### TASK OBJECTIVE
Each entry below is to be restated word for word, with no pictures carried over.

——————

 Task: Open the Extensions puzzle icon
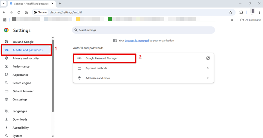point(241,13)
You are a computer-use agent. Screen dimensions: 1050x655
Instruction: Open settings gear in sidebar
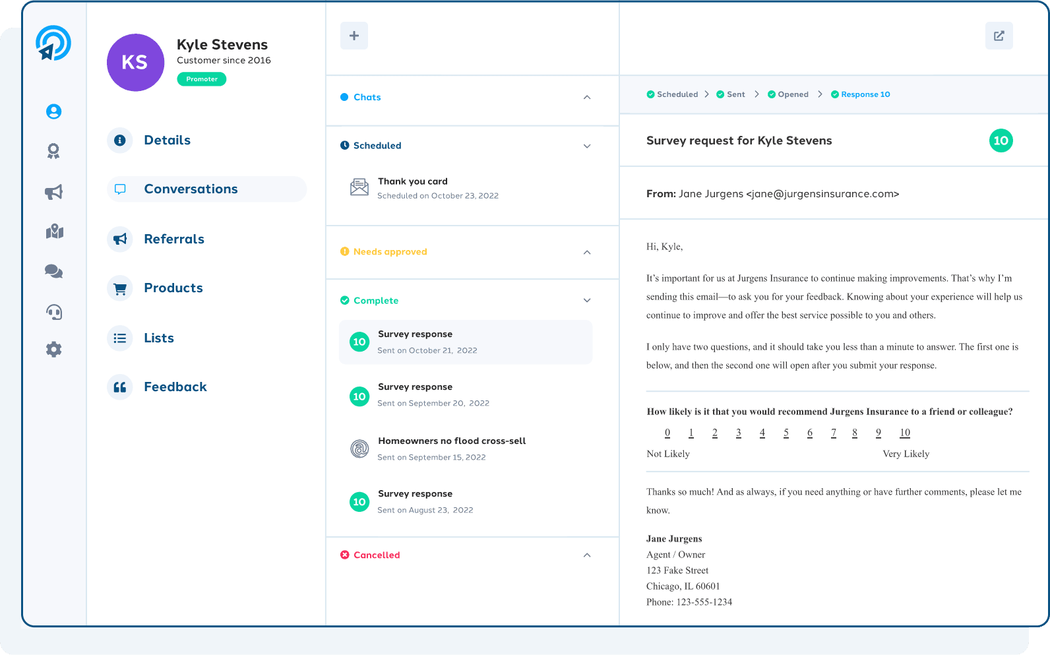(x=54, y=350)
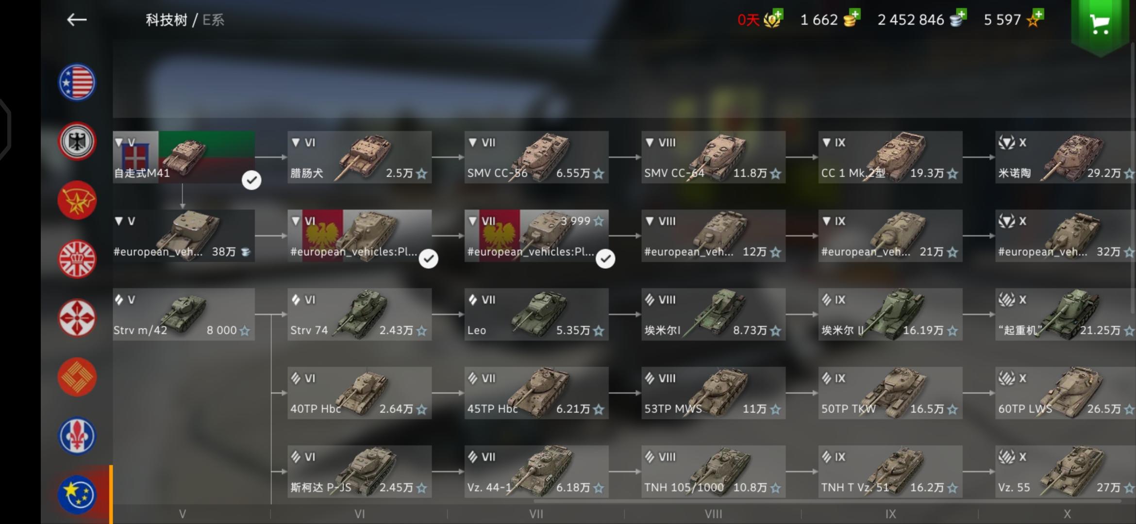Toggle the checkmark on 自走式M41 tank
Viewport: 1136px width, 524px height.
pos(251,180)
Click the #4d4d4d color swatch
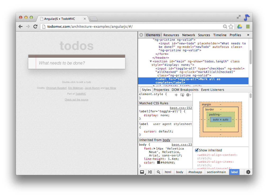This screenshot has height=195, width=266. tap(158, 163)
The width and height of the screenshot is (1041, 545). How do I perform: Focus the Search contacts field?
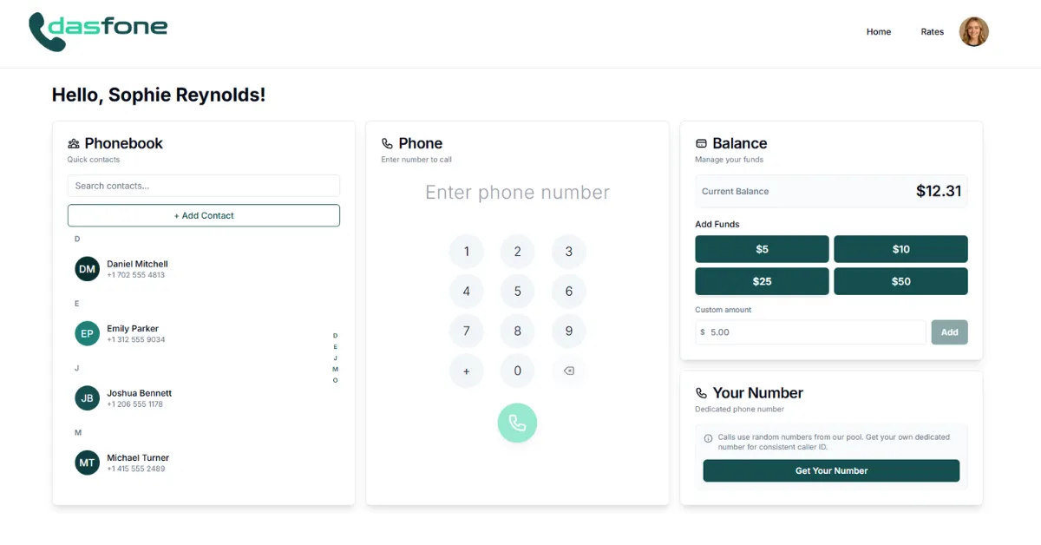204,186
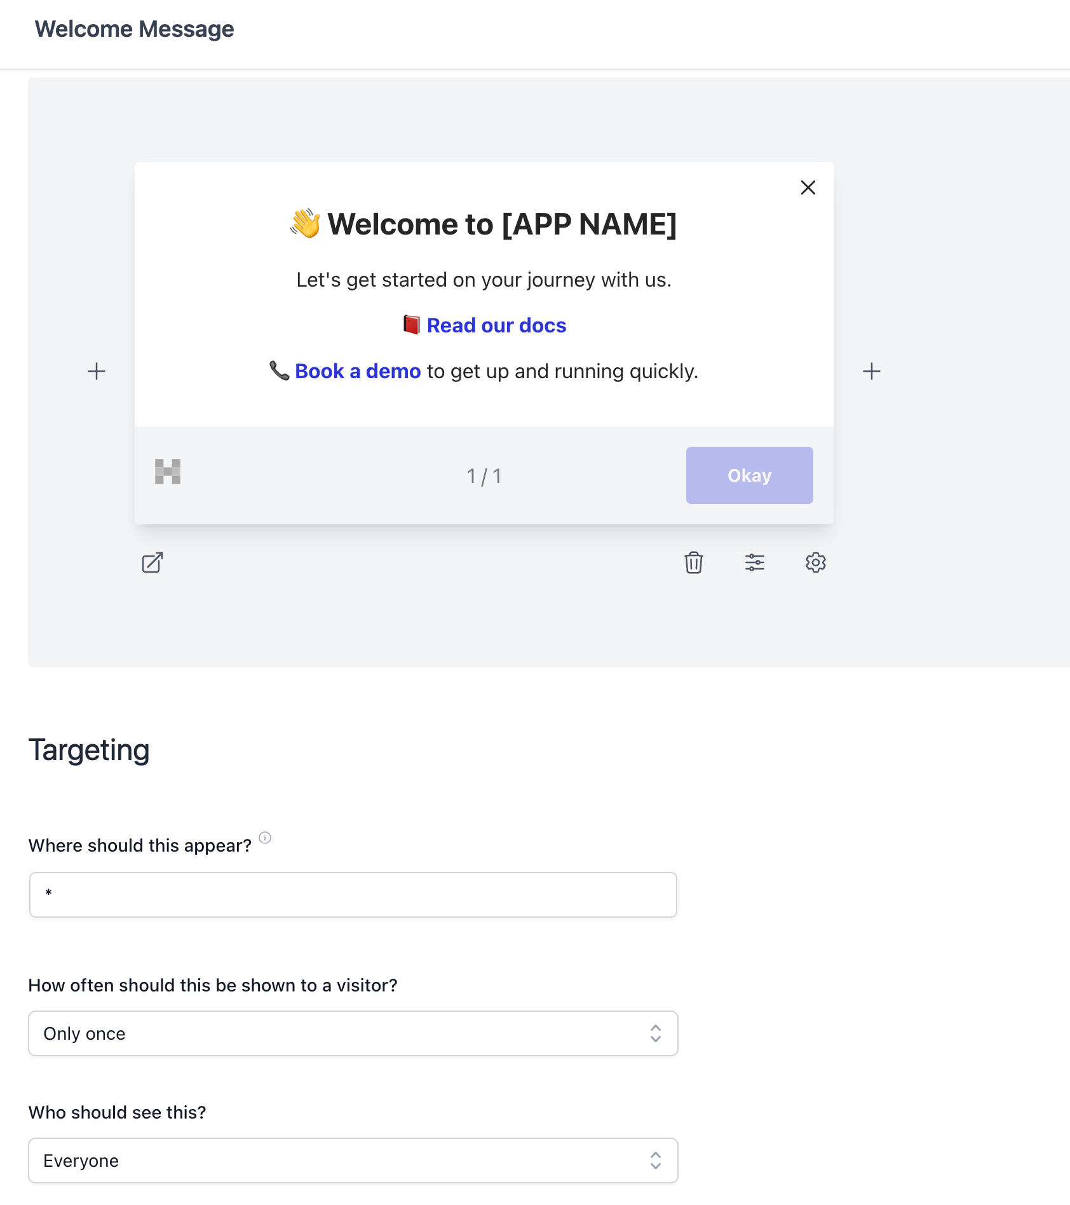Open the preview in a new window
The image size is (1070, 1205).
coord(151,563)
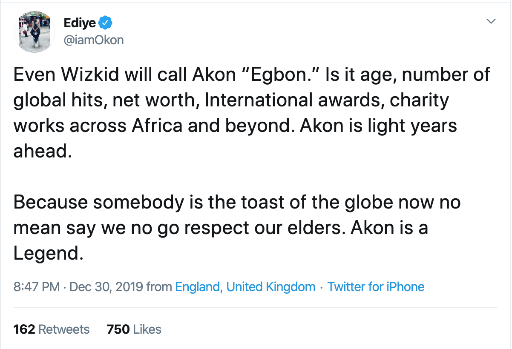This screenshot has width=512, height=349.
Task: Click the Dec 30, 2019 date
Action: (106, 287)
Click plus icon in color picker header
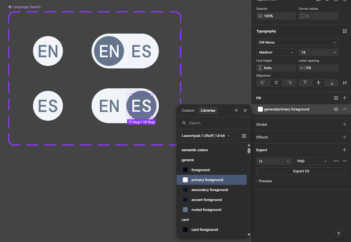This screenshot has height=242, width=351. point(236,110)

——————

### WRITTEN SOLUTION
 Task: Open the Extensions puzzle icon
point(241,13)
You are a computer-use agent. Screen dimensions: 1050x655
Instruction: Open settings gear in sidebar
(x=54, y=350)
Toggle the checkmark on 自走式M41 tank
Viewport: 1136px width, 524px height.
pos(251,180)
Click the #4d4d4d color swatch
This screenshot has height=195, width=266. tap(158, 163)
The width and height of the screenshot is (1041, 545). How do I perform: Focus the Search contacts field?
204,186
Open the preview in a new window
The image size is (1070, 1205).
coord(151,563)
This screenshot has width=512, height=349.
Task: Click the Dec 30, 2019 date
Action: (106, 287)
Click plus icon in color picker header
This screenshot has height=242, width=351. point(236,110)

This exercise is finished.